ACTIVITY » Transcribe the entries in full, keeping each word as it is.

= = = = = = =

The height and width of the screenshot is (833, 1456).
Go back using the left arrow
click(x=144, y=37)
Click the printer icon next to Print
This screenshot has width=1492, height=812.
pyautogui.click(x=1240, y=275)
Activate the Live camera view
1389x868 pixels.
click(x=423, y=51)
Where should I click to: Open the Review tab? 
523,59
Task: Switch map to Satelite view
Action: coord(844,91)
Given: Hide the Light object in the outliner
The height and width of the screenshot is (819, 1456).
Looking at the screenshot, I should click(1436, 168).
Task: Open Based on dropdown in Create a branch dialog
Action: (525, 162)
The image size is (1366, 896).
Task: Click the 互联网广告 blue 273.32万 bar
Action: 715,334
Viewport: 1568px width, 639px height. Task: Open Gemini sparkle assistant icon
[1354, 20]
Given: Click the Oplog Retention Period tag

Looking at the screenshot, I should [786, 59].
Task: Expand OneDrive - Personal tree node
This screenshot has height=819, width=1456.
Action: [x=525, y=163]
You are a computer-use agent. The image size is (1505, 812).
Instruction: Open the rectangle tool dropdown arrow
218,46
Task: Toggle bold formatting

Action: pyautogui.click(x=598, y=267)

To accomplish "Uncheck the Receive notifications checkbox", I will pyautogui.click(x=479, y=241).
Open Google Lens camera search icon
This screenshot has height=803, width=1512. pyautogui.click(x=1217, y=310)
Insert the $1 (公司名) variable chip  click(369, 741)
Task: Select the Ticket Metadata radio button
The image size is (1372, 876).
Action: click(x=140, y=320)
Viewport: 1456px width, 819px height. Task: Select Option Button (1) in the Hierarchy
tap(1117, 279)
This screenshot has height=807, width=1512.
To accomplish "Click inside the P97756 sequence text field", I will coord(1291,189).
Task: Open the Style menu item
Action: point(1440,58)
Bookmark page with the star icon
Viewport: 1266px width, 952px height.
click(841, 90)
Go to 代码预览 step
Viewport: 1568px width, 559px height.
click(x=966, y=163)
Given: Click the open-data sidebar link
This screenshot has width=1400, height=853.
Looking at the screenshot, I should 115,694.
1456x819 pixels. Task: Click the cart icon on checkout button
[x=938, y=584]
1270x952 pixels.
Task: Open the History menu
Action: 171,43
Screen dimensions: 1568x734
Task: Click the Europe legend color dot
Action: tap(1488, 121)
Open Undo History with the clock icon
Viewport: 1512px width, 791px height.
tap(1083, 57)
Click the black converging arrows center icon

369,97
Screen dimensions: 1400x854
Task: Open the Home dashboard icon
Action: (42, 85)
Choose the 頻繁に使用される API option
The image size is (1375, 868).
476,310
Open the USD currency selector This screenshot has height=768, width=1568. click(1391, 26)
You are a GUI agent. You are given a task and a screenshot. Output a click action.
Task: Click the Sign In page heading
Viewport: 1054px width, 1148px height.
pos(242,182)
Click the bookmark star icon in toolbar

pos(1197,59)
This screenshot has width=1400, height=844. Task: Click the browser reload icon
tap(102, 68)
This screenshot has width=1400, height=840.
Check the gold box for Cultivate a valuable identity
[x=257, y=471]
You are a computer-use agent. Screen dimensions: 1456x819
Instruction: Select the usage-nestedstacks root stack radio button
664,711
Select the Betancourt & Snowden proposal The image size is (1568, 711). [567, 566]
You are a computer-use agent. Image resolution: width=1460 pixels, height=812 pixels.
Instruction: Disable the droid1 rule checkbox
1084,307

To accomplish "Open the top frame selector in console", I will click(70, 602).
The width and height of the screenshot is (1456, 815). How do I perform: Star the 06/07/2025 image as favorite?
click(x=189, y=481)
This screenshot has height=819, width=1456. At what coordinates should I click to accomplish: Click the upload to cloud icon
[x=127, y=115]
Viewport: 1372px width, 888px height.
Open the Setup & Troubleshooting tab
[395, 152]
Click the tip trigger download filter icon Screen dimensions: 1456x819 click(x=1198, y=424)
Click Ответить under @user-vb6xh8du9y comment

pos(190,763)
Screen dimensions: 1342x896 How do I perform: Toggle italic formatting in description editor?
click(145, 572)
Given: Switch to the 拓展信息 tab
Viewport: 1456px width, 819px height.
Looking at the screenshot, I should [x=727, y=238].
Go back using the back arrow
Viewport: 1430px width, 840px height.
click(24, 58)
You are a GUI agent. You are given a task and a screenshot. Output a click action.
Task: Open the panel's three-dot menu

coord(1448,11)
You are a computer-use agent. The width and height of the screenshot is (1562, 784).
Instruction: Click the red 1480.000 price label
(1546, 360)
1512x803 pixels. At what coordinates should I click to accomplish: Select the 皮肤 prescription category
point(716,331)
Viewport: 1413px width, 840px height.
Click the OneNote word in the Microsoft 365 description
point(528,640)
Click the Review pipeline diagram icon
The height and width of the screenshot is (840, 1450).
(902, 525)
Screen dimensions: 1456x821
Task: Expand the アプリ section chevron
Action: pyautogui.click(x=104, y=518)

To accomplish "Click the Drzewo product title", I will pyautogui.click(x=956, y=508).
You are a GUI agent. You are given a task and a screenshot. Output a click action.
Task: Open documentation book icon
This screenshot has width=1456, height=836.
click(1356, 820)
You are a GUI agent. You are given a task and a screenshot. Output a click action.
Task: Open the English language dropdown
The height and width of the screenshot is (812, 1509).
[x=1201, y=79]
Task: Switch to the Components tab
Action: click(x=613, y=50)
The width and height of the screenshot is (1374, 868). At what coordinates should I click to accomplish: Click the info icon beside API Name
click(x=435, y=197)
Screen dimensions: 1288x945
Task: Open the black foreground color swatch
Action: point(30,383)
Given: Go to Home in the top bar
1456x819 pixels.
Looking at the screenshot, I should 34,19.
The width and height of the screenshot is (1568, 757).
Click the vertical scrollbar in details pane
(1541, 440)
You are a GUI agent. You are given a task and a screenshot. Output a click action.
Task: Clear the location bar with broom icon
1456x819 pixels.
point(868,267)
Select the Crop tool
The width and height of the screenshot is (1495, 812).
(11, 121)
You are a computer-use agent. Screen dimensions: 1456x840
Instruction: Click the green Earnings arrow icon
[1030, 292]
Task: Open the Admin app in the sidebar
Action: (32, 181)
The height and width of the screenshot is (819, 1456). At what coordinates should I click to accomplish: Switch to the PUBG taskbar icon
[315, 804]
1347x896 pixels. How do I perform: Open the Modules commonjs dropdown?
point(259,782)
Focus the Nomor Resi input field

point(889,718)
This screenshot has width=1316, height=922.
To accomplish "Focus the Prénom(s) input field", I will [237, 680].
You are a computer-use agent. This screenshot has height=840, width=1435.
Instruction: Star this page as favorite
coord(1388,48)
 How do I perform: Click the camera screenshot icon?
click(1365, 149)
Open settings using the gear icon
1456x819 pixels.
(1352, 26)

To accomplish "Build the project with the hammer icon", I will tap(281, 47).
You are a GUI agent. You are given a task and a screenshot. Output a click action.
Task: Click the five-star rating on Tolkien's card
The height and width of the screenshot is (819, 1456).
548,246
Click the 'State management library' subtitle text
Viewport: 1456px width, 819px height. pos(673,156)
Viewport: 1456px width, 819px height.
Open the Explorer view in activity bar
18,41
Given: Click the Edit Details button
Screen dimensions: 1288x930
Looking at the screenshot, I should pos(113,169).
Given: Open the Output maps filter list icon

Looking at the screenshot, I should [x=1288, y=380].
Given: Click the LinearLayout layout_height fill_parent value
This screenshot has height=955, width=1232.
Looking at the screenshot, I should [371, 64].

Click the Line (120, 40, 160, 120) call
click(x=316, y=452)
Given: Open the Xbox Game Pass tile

= = = = = = =

SOLUTION FOR THIS EXERCISE »
The height and width of the screenshot is (833, 1456).
Go back using the left arrow
click(x=144, y=37)
Click the printer icon next to Print
This screenshot has width=1492, height=812.
pyautogui.click(x=1240, y=275)
Activate the Live camera view
1389x868 pixels.
click(x=423, y=51)
Where should I click to: Open the Review tab? 
523,59
Task: Switch map to Satelite view
Action: coord(844,91)
Given: Hide the Light object in the outliner
The height and width of the screenshot is (819, 1456).
Looking at the screenshot, I should click(1436, 168).
Task: Open Based on dropdown in Create a branch dialog
Action: (525, 162)
The image size is (1366, 896).
Task: Click the 互联网广告 blue 273.32万 bar
Action: 715,334
Viewport: 1568px width, 639px height. Task: Open Gemini sparkle assistant icon
[1354, 20]
Given: Click the Oplog Retention Period tag

Looking at the screenshot, I should [786, 59].
Task: Expand OneDrive - Personal tree node
This screenshot has height=819, width=1456.
Action: [x=525, y=163]
You are a computer-use agent. The image size is (1505, 812).
Instruction: Open the rectangle tool dropdown arrow
218,46
Task: Toggle bold formatting

Action: pyautogui.click(x=598, y=267)

To accomplish "Uncheck the Receive notifications checkbox", I will pyautogui.click(x=479, y=241).
Open Google Lens camera search icon
This screenshot has height=803, width=1512. pyautogui.click(x=1217, y=310)
Insert the $1 (公司名) variable chip  click(369, 741)
Task: Select the Ticket Metadata radio button
The image size is (1372, 876).
Action: click(x=140, y=320)
Viewport: 1456px width, 819px height. Task: Select Option Button (1) in the Hierarchy
tap(1117, 279)
This screenshot has height=807, width=1512.
To accomplish "Click inside the P97756 sequence text field", I will coord(1291,189).
Task: Open the Style menu item
Action: point(1440,58)
Bookmark page with the star icon
Viewport: 1266px width, 952px height.
click(841, 90)
Go to 代码预览 step
Viewport: 1568px width, 559px height.
click(x=966, y=163)
Given: Click the open-data sidebar link
This screenshot has width=1400, height=853.
Looking at the screenshot, I should 115,694.
1456x819 pixels. Task: Click the cart icon on checkout button
[x=938, y=584]
1270x952 pixels.
Task: Open the History menu
Action: 171,43
Screen dimensions: 1568x734
Task: Click the Europe legend color dot
Action: tap(1488, 121)
Open Undo History with the clock icon
Viewport: 1512px width, 791px height.
tap(1083, 57)
Click the black converging arrows center icon

369,97
Screen dimensions: 1400x854
Task: Open the Home dashboard icon
Action: (42, 85)
Choose the 頻繁に使用される API option
The image size is (1375, 868).
476,310
Open the USD currency selector This screenshot has height=768, width=1568. click(1391, 26)
You are a GUI agent. You are given a task and a screenshot. Output a click action.
Task: Click the Sign In page heading
Viewport: 1054px width, 1148px height.
pos(242,182)
Click the bookmark star icon in toolbar

pos(1197,59)
This screenshot has width=1400, height=844. Task: Click the browser reload icon
tap(102, 68)
This screenshot has width=1400, height=840.
Check the gold box for Cultivate a valuable identity
[x=257, y=471]
You are a computer-use agent. Screen dimensions: 1456x819
Instruction: Select the usage-nestedstacks root stack radio button
664,711
Select the Betancourt & Snowden proposal The image size is (1568, 711). [567, 566]
You are a computer-use agent. Image resolution: width=1460 pixels, height=812 pixels.
Instruction: Disable the droid1 rule checkbox
1084,307

To accomplish "Open the top frame selector in console", I will click(70, 602).
The width and height of the screenshot is (1456, 815). How do I perform: Star the 06/07/2025 image as favorite?
click(x=189, y=481)
This screenshot has height=819, width=1456. At what coordinates should I click to accomplish: Click the upload to cloud icon
[x=127, y=115]
Viewport: 1372px width, 888px height.
Open the Setup & Troubleshooting tab
[395, 152]
Click the tip trigger download filter icon Screen dimensions: 1456x819 click(x=1198, y=424)
Click Ответить under @user-vb6xh8du9y comment

pos(190,763)
Screen dimensions: 1342x896 How do I perform: Toggle italic formatting in description editor?
click(145, 572)
Given: Switch to the 拓展信息 tab
Viewport: 1456px width, 819px height.
Looking at the screenshot, I should [x=727, y=238].
Go back using the back arrow
Viewport: 1430px width, 840px height.
click(24, 58)
You are a GUI agent. You are given a task and a screenshot. Output a click action.
Task: Open the panel's three-dot menu

coord(1448,11)
You are a computer-use agent. The width and height of the screenshot is (1562, 784).
Instruction: Click the red 1480.000 price label
(1546, 360)
1512x803 pixels. At what coordinates should I click to accomplish: Select the 皮肤 prescription category
point(716,331)
Viewport: 1413px width, 840px height.
Click the OneNote word in the Microsoft 365 description
point(528,640)
Click the Review pipeline diagram icon
The height and width of the screenshot is (840, 1450).
(902, 525)
Screen dimensions: 1456x821
Task: Expand the アプリ section chevron
Action: pyautogui.click(x=104, y=518)

To accomplish "Click the Drzewo product title", I will pyautogui.click(x=956, y=508).
You are a GUI agent. You are given a task and a screenshot. Output a click action.
Task: Open documentation book icon
This screenshot has width=1456, height=836.
click(1356, 820)
You are a GUI agent. You are given a task and a screenshot. Output a click action.
Task: Open the English language dropdown
The height and width of the screenshot is (812, 1509).
[x=1201, y=79]
Task: Switch to the Components tab
Action: click(x=613, y=50)
The width and height of the screenshot is (1374, 868). At what coordinates should I click to accomplish: Click the info icon beside API Name
click(x=435, y=197)
Screen dimensions: 1288x945
Task: Open the black foreground color swatch
Action: point(30,383)
Given: Go to Home in the top bar
1456x819 pixels.
Looking at the screenshot, I should 34,19.
The width and height of the screenshot is (1568, 757).
Click the vertical scrollbar in details pane
(1541, 440)
You are a GUI agent. You are given a task and a screenshot. Output a click action.
Task: Clear the location bar with broom icon
1456x819 pixels.
point(868,267)
Select the Crop tool
The width and height of the screenshot is (1495, 812).
(11, 121)
You are a computer-use agent. Screen dimensions: 1456x840
Instruction: Click the green Earnings arrow icon
[1030, 292]
Task: Open the Admin app in the sidebar
Action: (32, 181)
The height and width of the screenshot is (819, 1456). At what coordinates should I click to accomplish: Switch to the PUBG taskbar icon
[315, 804]
1347x896 pixels. How do I perform: Open the Modules commonjs dropdown?
point(259,782)
Focus the Nomor Resi input field

point(889,718)
This screenshot has width=1316, height=922.
To accomplish "Focus the Prénom(s) input field", I will [237, 680].
You are a computer-use agent. This screenshot has height=840, width=1435.
Instruction: Star this page as favorite
coord(1388,48)
 How do I perform: Click the camera screenshot icon?
click(1365, 149)
Open settings using the gear icon
1456x819 pixels.
(1352, 26)

To accomplish "Build the project with the hammer icon", I will tap(281, 47).
You are a GUI agent. You are given a task and a screenshot. Output a click action.
Task: Click the five-star rating on Tolkien's card
The height and width of the screenshot is (819, 1456).
548,246
Click the 'State management library' subtitle text
Viewport: 1456px width, 819px height. pos(673,156)
Viewport: 1456px width, 819px height.
Open the Explorer view in activity bar
18,41
Given: Click the Edit Details button
Screen dimensions: 1288x930
Looking at the screenshot, I should pos(113,169).
Given: Open the Output maps filter list icon

Looking at the screenshot, I should [x=1288, y=380].
Given: Click the LinearLayout layout_height fill_parent value
This screenshot has height=955, width=1232.
Looking at the screenshot, I should [371, 64].

Click the Line (120, 40, 160, 120) call
click(x=316, y=452)
Given: Open the Xbox Game Pass tile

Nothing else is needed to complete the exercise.